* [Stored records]

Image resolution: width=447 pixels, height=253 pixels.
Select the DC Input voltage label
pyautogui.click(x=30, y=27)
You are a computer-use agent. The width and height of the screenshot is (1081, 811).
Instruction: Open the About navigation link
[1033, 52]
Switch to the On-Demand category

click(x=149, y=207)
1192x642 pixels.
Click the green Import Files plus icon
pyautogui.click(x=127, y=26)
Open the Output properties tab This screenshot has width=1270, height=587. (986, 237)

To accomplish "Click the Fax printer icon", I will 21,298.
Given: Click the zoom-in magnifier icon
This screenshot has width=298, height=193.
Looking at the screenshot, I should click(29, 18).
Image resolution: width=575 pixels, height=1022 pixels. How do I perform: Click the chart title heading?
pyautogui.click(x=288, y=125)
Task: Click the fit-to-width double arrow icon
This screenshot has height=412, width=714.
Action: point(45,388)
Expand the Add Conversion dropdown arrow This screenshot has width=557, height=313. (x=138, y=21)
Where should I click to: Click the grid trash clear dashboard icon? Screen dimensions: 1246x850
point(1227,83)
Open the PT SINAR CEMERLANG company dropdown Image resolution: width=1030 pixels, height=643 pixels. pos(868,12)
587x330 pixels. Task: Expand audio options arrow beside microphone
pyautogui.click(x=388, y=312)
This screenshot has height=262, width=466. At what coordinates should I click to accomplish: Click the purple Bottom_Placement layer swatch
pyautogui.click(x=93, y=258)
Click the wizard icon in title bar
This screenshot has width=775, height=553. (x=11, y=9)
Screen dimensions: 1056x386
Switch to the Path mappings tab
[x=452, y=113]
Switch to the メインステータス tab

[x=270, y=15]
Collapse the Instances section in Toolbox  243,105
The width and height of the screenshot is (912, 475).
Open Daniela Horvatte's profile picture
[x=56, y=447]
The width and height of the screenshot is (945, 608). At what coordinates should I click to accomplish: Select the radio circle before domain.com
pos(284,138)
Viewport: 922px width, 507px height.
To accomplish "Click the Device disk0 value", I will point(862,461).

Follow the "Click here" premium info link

* [Exercise directions] With nothing left out, return each entry exactly.

* [Answer]
Image resolution: width=447 pixels, height=253 pixels.
Select the DC Input voltage label
pyautogui.click(x=30, y=27)
You are a computer-use agent. The width and height of the screenshot is (1081, 811).
Instruction: Open the About navigation link
[1033, 52]
Switch to the On-Demand category

click(x=149, y=207)
1192x642 pixels.
Click the green Import Files plus icon
pyautogui.click(x=127, y=26)
Open the Output properties tab This screenshot has width=1270, height=587. (986, 237)

To accomplish "Click the Fax printer icon", I will 21,298.
Given: Click the zoom-in magnifier icon
This screenshot has width=298, height=193.
Looking at the screenshot, I should click(29, 18).
Image resolution: width=575 pixels, height=1022 pixels. How do I perform: Click the chart title heading?
pyautogui.click(x=288, y=125)
Task: Click the fit-to-width double arrow icon
This screenshot has height=412, width=714.
Action: point(45,388)
Expand the Add Conversion dropdown arrow This screenshot has width=557, height=313. (x=138, y=21)
Where should I click to: Click the grid trash clear dashboard icon? Screen dimensions: 1246x850
point(1227,83)
Open the PT SINAR CEMERLANG company dropdown Image resolution: width=1030 pixels, height=643 pixels. pos(868,12)
587x330 pixels. Task: Expand audio options arrow beside microphone
pyautogui.click(x=388, y=312)
This screenshot has height=262, width=466. At what coordinates should I click to accomplish: Click the purple Bottom_Placement layer swatch
pyautogui.click(x=93, y=258)
Click the wizard icon in title bar
This screenshot has width=775, height=553. (x=11, y=9)
Screen dimensions: 1056x386
Switch to the Path mappings tab
[x=452, y=113]
Switch to the メインステータス tab

[x=270, y=15]
Collapse the Instances section in Toolbox  243,105
The width and height of the screenshot is (912, 475).
Open Daniela Horvatte's profile picture
[x=56, y=447]
The width and height of the screenshot is (945, 608). At what coordinates should I click to accomplish: Select the radio circle before domain.com
pos(284,138)
Viewport: 922px width, 507px height.
To accomplish "Click the Device disk0 value", I will point(862,461).

Follow the "Click here" premium info link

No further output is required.